Freedom of Information Bill

Freedom of expression might be more effectively used if members of the pubic could have a greater access to information held by public authorities.

Article 12 of our Constitution provides for freedom of expression; one of the fundamental rights most valued by citizens of our democratic nation. However, in recent years, human rights activists worldwide have vehemently argued that the right to openly express opinions and views would work more efficiently if coupled with the right of the public to have access to certain information. In that spirit, the United Kingdom saw the implementation of the Freedom of Information Act 2000, in 2005, meant for members of the public to be able to access certain information held by public authorities. Although many jurisdictions have adopted a more or less similar legislation to the Freedom of Information Act, Mauritius is still in the process of enacting one.

Freedom of information is a fundamental pillar for good governance and as well as an effective tool against corruption and transparency. At least this was the argument of a member of cabinet on the 22nd January 2016, when trying to pass a Freedom of information bill. The member of cabinet further said that: “Cabinet has taken note that the Freedom of Information Bill, as announced in the Government Programme 2015-2019, is being prepared. A Freedom of Information Act will be brought forward to promote transparency and accountability in public administration…” However all of this begs the following question; “why do we even need a Freedom of information Act”?

Some would argue that information involving government actions are more than readily available either through the publication of parliamentary debates or through questioning; however with no legal drive to compel the relevant authorities to answer those questions, same are more likely to remain conveniently unanswered. In 2009, a major political scandal saw the light of day in the United Kingdom through the requests for information made, using the 2000 Act.
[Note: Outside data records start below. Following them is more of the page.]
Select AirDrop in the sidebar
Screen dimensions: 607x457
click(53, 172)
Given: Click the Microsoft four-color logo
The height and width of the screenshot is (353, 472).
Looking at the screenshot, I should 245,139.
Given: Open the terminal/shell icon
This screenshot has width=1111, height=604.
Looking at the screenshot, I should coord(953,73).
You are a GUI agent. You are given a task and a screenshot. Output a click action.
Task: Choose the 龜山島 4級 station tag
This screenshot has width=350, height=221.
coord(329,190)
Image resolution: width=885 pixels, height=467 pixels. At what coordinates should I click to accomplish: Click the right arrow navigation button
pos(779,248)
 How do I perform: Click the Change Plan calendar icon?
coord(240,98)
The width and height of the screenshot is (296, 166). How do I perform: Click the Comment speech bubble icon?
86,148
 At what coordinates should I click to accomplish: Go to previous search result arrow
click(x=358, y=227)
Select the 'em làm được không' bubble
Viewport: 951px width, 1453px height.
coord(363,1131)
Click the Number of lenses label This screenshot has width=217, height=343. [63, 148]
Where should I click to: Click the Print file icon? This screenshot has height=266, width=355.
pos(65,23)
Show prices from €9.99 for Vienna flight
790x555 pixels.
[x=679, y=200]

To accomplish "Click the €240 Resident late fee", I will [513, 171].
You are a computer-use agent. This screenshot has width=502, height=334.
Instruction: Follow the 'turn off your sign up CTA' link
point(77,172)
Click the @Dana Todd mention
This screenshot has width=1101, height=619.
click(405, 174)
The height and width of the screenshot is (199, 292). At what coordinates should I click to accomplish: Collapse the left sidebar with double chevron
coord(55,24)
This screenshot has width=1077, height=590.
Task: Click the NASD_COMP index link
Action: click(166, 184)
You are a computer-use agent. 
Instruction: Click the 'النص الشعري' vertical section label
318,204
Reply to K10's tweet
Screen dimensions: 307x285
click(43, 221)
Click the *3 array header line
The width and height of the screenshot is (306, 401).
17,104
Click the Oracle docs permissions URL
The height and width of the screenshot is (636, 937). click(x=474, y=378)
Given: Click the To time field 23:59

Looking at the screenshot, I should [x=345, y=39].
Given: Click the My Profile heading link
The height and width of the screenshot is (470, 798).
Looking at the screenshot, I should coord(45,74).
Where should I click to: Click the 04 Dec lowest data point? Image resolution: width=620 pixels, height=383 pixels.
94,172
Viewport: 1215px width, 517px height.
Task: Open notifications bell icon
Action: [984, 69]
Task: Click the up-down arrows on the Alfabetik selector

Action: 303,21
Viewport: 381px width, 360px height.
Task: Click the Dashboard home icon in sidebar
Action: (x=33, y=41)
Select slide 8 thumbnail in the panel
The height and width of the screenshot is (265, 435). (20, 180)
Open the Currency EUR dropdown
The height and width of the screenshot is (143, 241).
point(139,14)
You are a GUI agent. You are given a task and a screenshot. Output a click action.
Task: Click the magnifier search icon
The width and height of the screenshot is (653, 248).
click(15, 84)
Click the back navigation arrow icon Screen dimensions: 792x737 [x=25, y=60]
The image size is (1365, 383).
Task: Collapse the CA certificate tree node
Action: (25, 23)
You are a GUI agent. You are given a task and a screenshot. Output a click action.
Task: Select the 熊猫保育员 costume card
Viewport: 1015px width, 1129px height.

Journalists requested for the release of information on the expenses claimed by certain MPs; expenses that the said MPs commented were “wholly, exclusively and necessarily incurred for the performance of a Member’s parliamentary duties”. However, the information obtained showed that there was enormous misuse of allowances made to Members of Parliament; Iain Martin wrote that the extraordinary revelations of abuse by some MPs – complete with jaw-dropping details of fraud, fake receipts, claims for ornamental duck houses and moat-cleaning – caused such a sensation that it seemed for a while as though the Palace of Westminster might at any moment be stormed by an army of justifiably irate taxpayers”.

However some find that compliance with the provisions of the Act is too much of a burden; there is an extra load created on the system, and it is feared that the entire process will become as lengthy and backlogged as the judicial system thereby drastically reducing the usefulness of the process.

Finally, it can be seen that Mauritian citizens would certainly benefit from the implementation of legislation similar to the 2000 Act, be it to be more aware of how taxes are used or for journalists to be more informative in their articles. It is further necessary to note that among the variations of the 2000 Act in other jurisdictions, none provides for the absolute right of disclosure of information upon request; information relating to matters of national security for example would definitely not be within the realm of information that the public would need to know. Abraham Lincoln said Let the people be aware of the facts, and the country will be calm”; this is truer now than ever before, with the increasing number of intellectuals inflating our democratic country.